▸ **ЗАДАНИЯ**
#1 Ответь на вопросы по интервью с Верой Мартынов.
(а) Какую мастерскую она открыла при БДТ?
(б) С кем она сделала выставку «Хранить вечно»?
(в) Кем она официально значится в списках?
#2 Допиши следующую часть интервью с Верой Мартынов, начиная сразу после последней реплики.

Вера, которая пьет тушь
Она была сооснователем Лаборатории Дмитрия Крымова, главным художником «Гоголь-центра» и куратором Нового пространства Театра наций, а теперь обосновалась в Петербурге – сделала вместе с Андреем Могучим выставку «Хранить вечно» и открыла при БДТ перформативную мастерскую To Stage Per Forma. Вера Мартынов рассказала «Снобу», как она выращивает новый театр и нового зрителя.
Раньше мир знал тебя как театрального художника, но, кажется, ты больше не хочешь, чтобы тебя так называли.
Да, не хочу. Но если кому-то так удобнее, пожалуйста, меня это не коробит. Быть театральным художником, на мой вкус, не особо интересно, я им никогда и не была. Так, по традиции привязалось слово «театральный». На самом деле я просто художник. Мне нравится этимология этого слова, там много смыслов: сведущий, голодный, умеющий, мудрый, опытный; есть и глагол: чистить. Короче, художник – это человек с мозгами, сердцем и руками. Это расширяющееся слово, а прилагательное сужает значение.
Всех, с кем я сталкиваюсь в работе и в жизни, я тоже часто называю художниками. Если человек пишет музыку или варит железные конструкции, он может быть художником. А может им и не быть, даже если у него кисть в руках и художественные премии на стене.
В общем, сейчас я официально значусь в списках как художник, режиссер и куратор.
Ты помнишь, когда отчетливо поняла, что хочешь быть именно художником?

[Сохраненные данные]
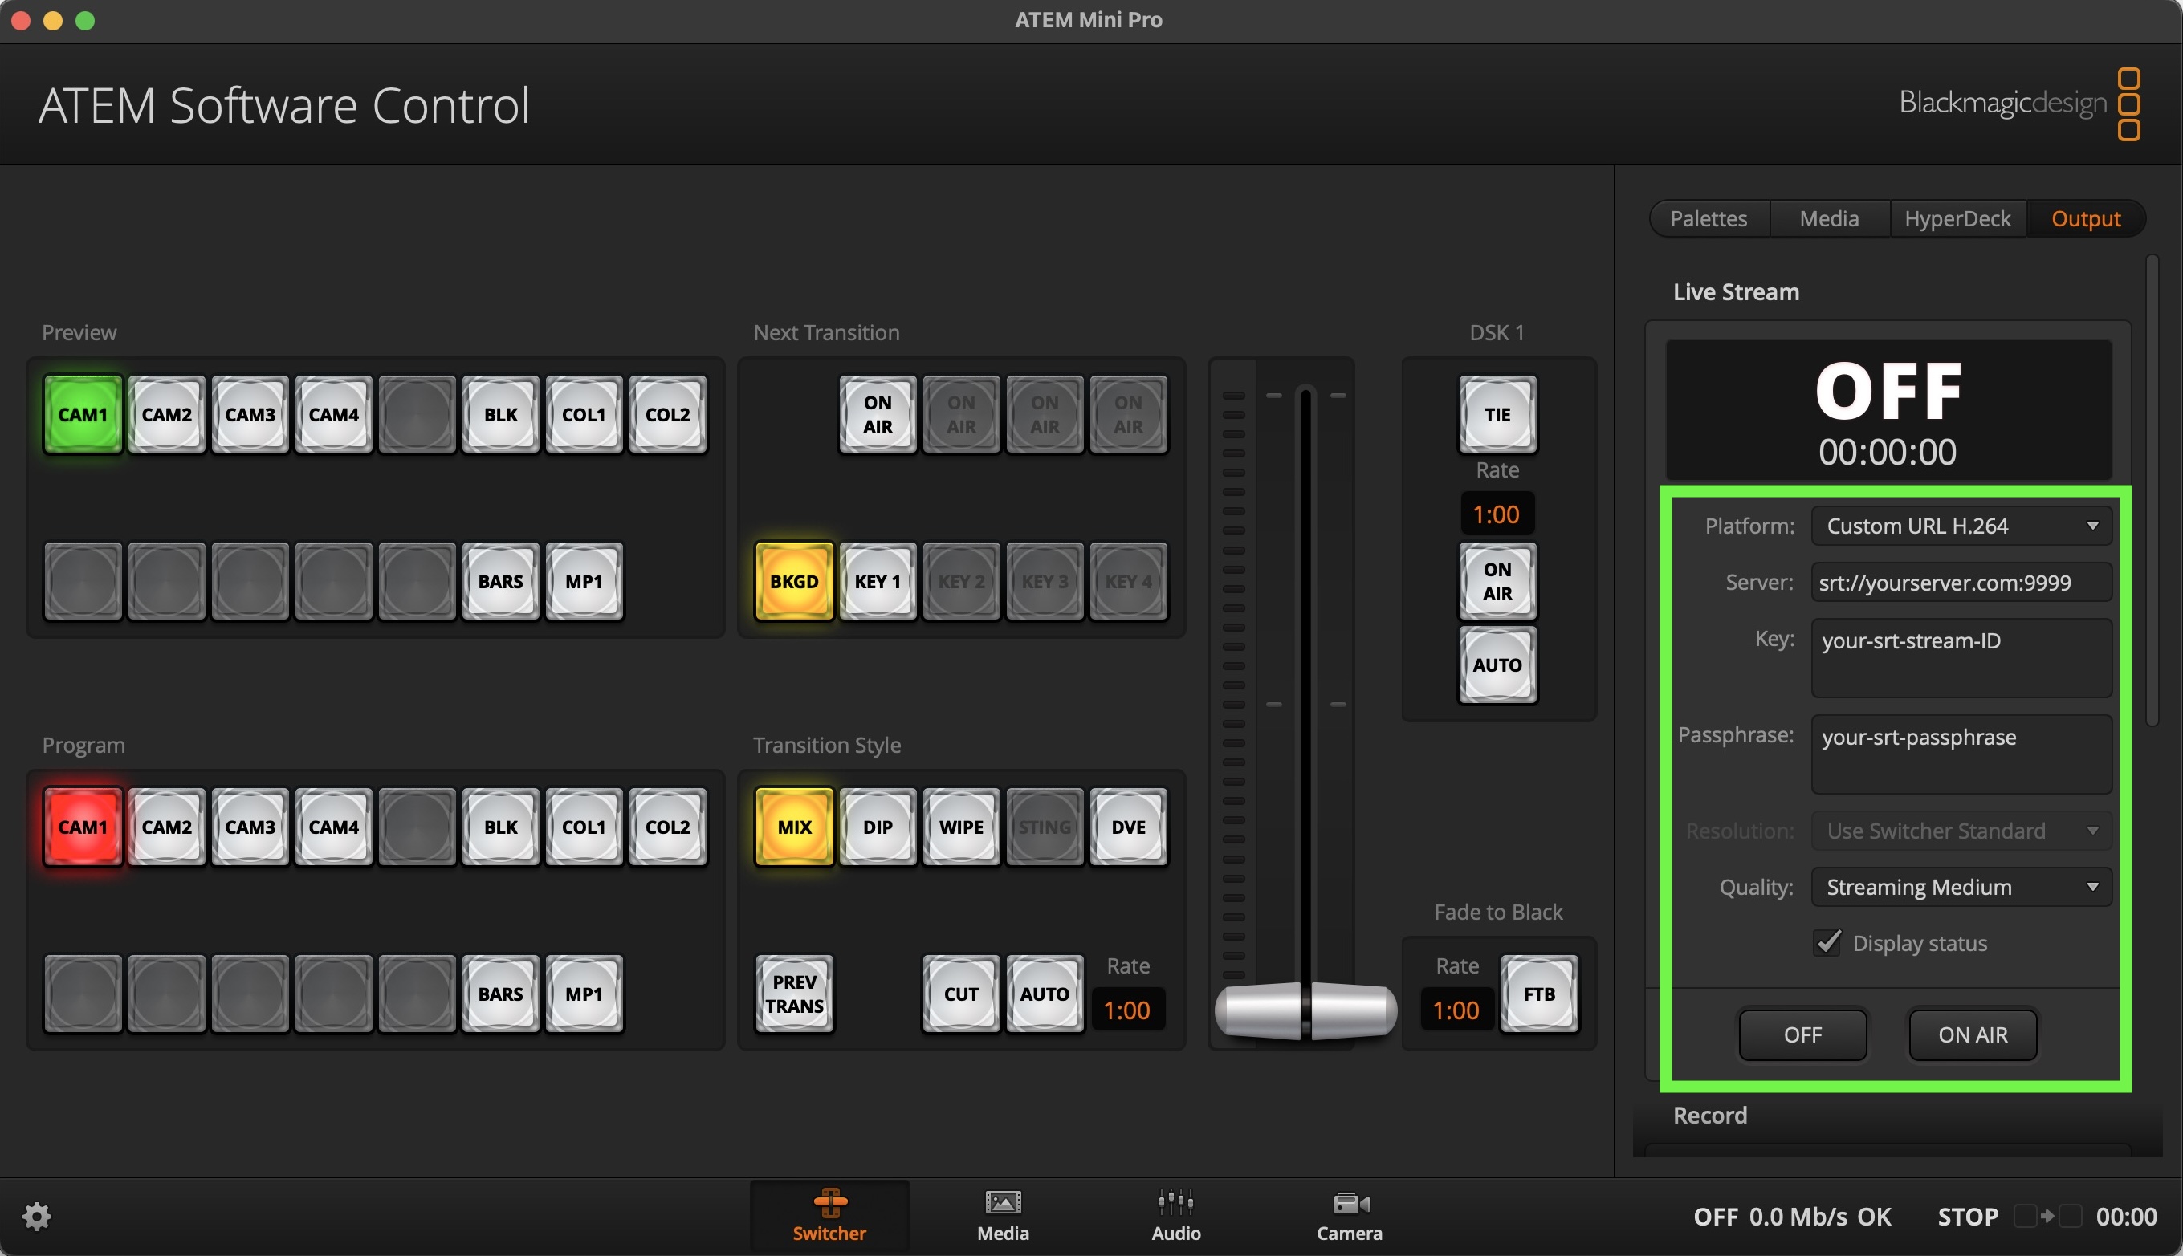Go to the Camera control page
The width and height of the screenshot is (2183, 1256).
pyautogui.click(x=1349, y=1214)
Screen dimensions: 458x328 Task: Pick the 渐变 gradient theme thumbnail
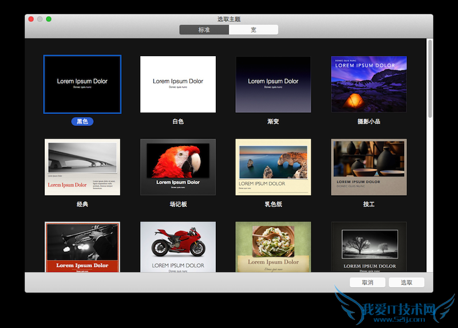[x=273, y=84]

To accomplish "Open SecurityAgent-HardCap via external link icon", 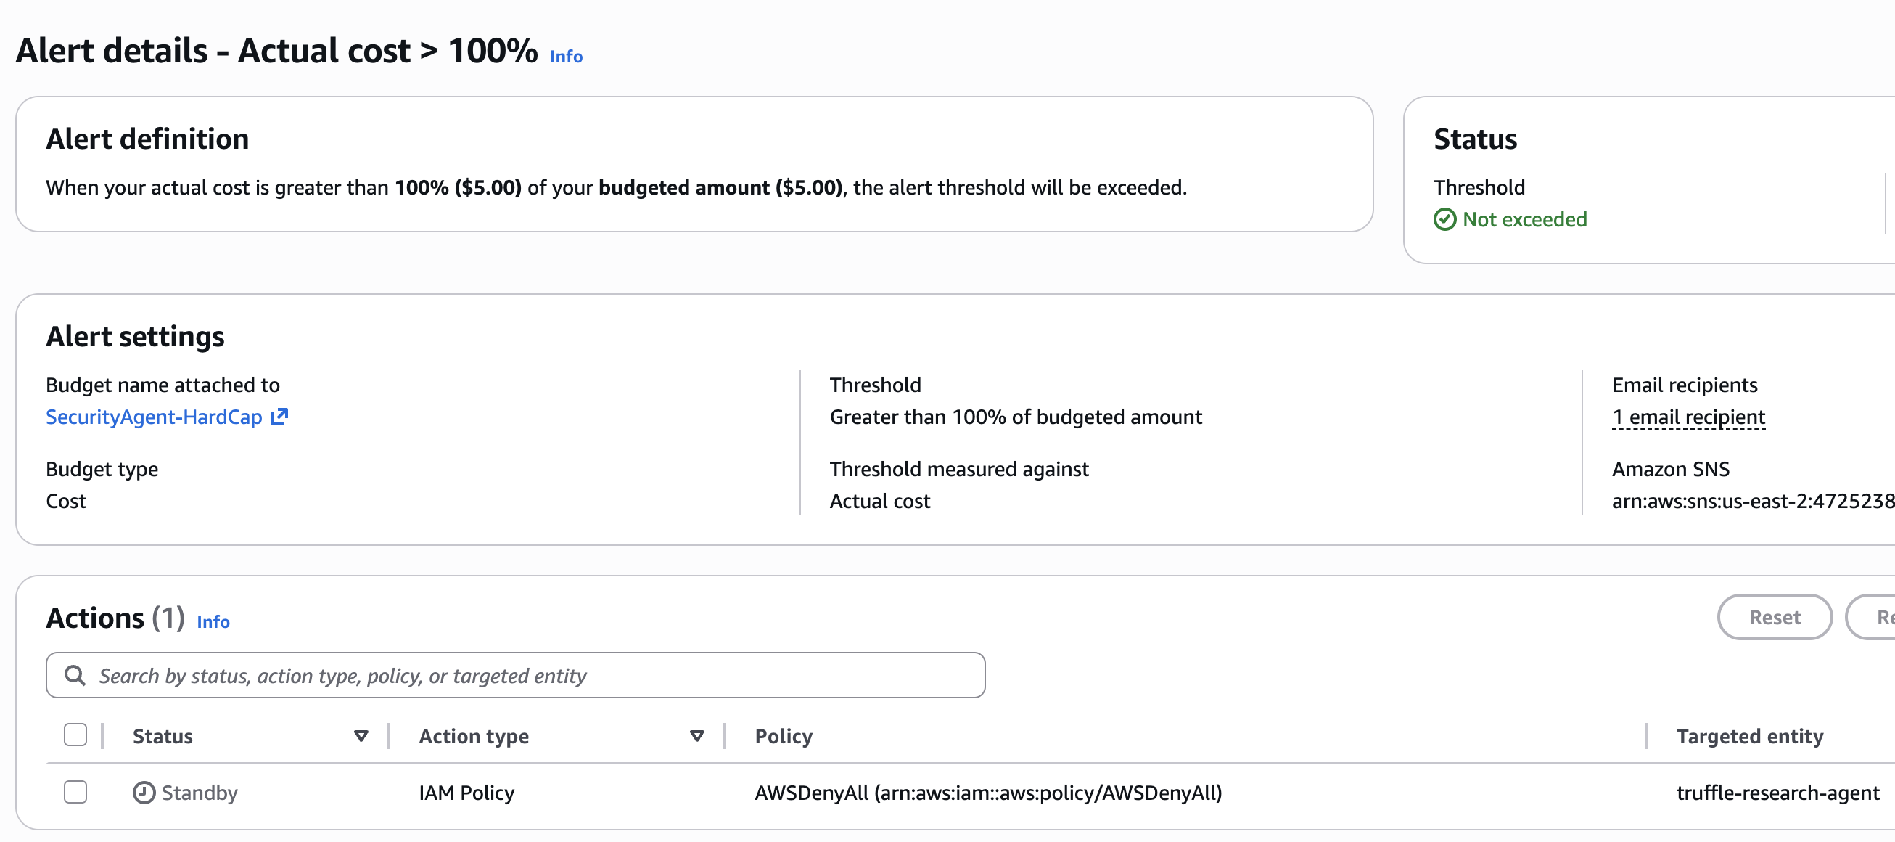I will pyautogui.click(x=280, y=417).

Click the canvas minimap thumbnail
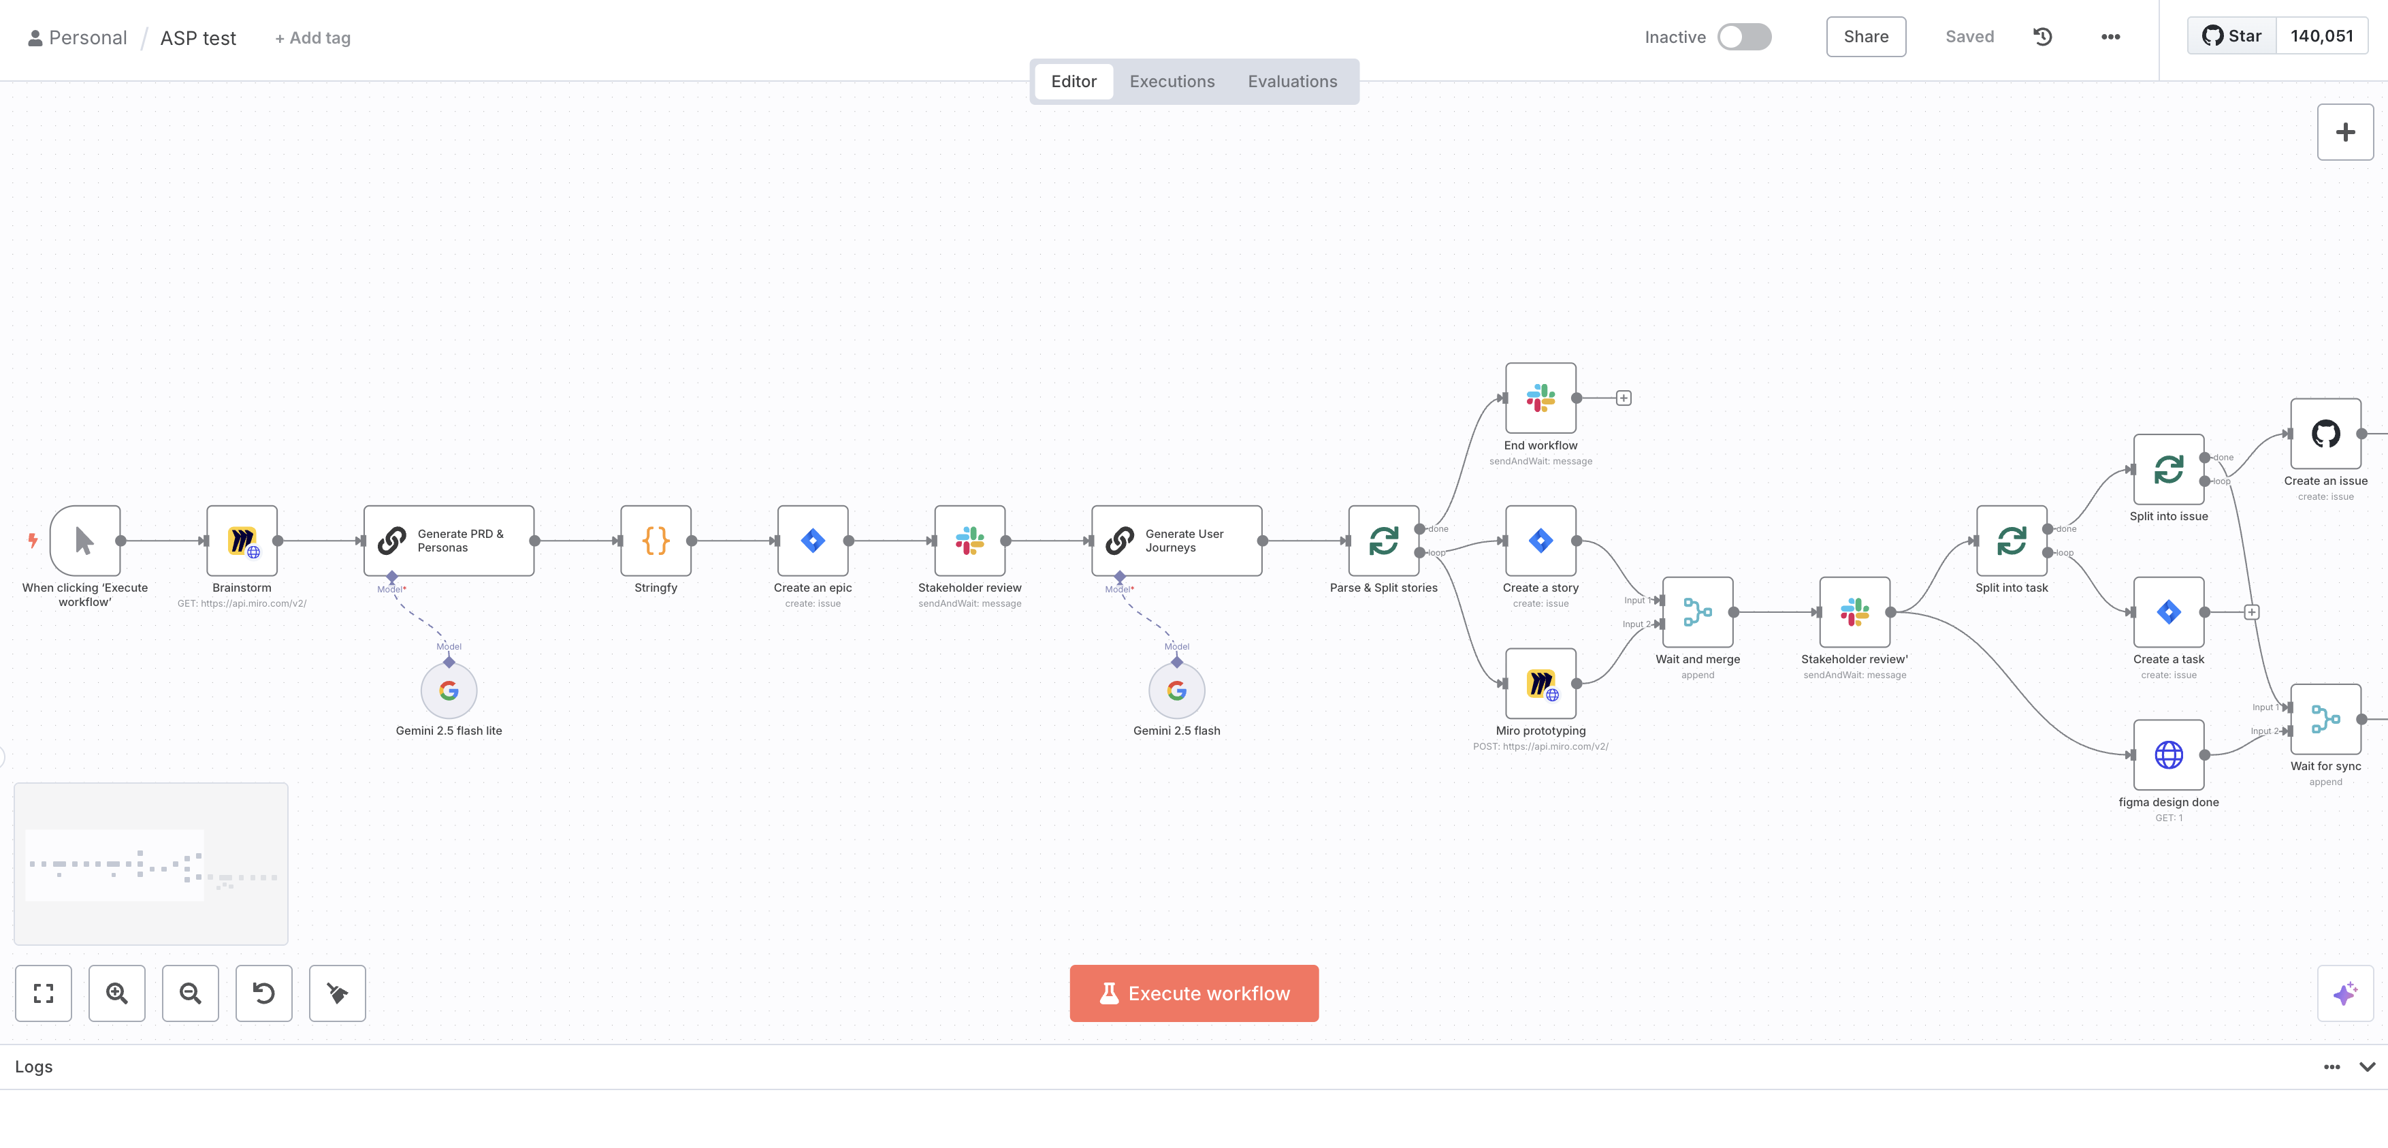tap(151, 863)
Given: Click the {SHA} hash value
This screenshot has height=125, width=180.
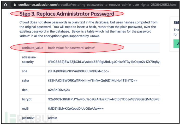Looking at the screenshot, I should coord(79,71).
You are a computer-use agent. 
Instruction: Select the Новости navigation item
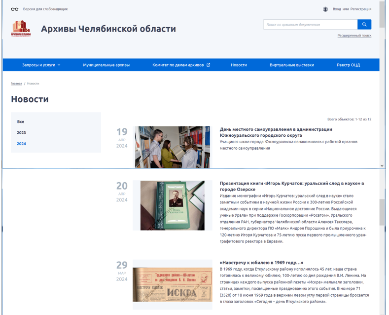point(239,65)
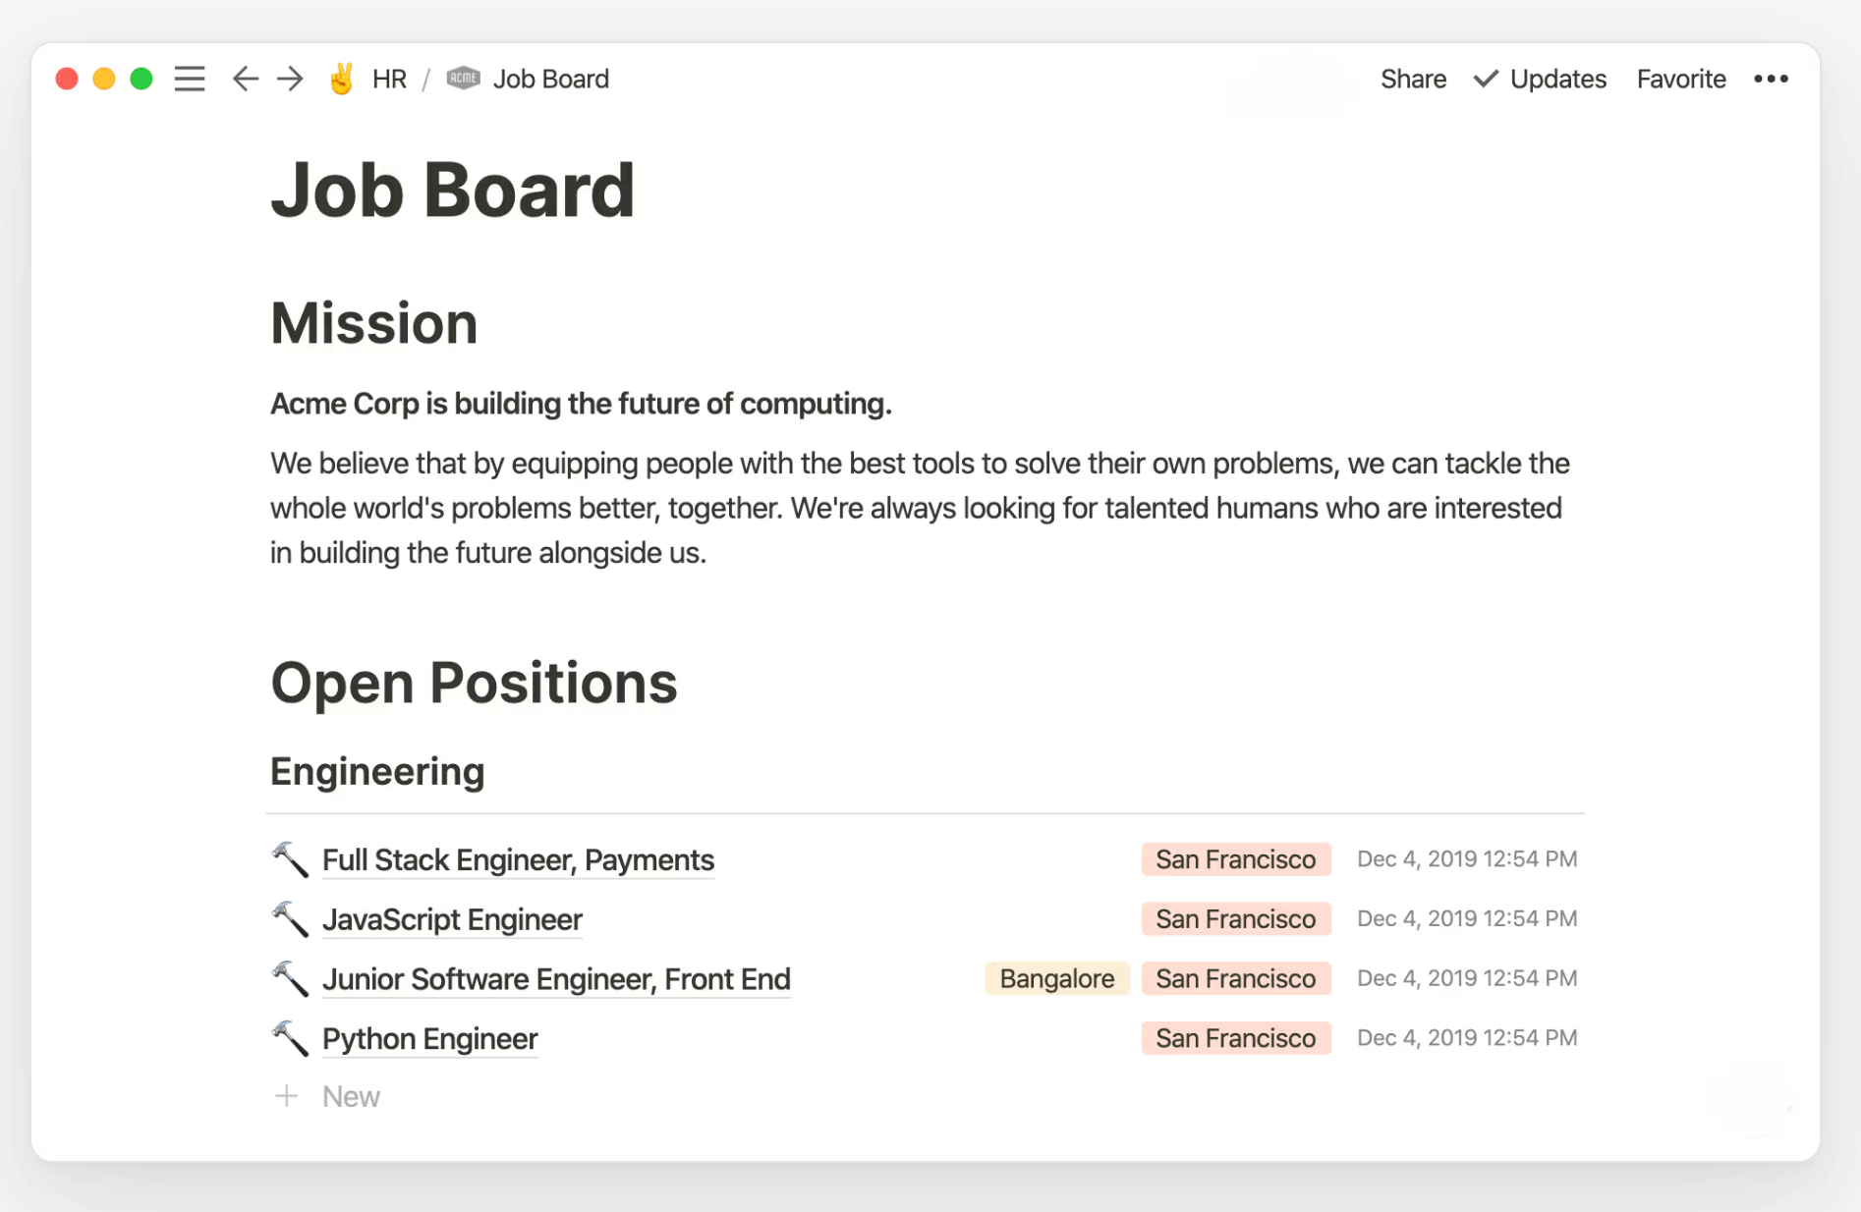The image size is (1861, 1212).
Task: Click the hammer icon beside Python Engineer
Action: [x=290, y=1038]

▸ **ОТВЕТЫ ПО ЗАДАНИЯМ**
#1
(а) Перформативную мастерскую To Stage Per Forma.
(б) С Андреем Могучим.
(в) Художником, режиссером и куратором.

#2
Не было такого переломного момента. Я была дворовой девчонкой, довольно дикой, дачно-речной, а потом случайно попала в художественную школу. Не потому что мне рисовать хотелось. Я была счастлива и рыбу ловить или сидеть под персиковым деревом. Или насвистывать в поле мелодии. Я просто пошла за компанию с подругой детства, она была из семьи потомственных архитекторов. И тут вдруг меня все это так увлекло!
Я обожала графику. Учителя про меня говорили: «Вера пьет тушь», – так я много работала пером. Получались ровные, идеальные формы. А рядом со мной сидел мальчик Антон, у которого ничего не выходило: кляксы, кривые линии… Он разревелся, глядя на мой рисунок, к нему подошла учительница и сказала: «Не плачь, Антон, кривая линия – это живая линия!» И в этот момент зарыдала я. Вот это была настоящая детская травма.
Я ужасно хочу найти время и вернуться к листу бумаги. Я же очень много рисовала, писала, лепила, чертила. А потом во всё это вклинился театр. Помню, когда мы с Дмитрием Крымовым сделали спектакль «Демон. Вид сверху», я приехала к своему учителю, гуру живописи, с восторгом ему показывала, как рисую длинной кистью прямо на сцене, а он мне говорил в ответ: «Вера, это всё суета! Возьмите листочек, сядьте, успокойтесь». Я постоянно помню об этом и всё жду, что успокоюсь, возьму блокнотик… Недавно даже накупила кучу альбомов, а потом всё оставила на кассе и ушла. Представила, как они будут у меня лежать, изводить ожиданием… Когда просто хочется – недостаточно. Нужно чтобы была острая жажда, тогда вопросы «что я хочу? зачем я хочу?» испаряются, и ты просто как зомби тянешься посреди ночи к карандашу.
А почему в результате ты ушла в театр, а не в живопись?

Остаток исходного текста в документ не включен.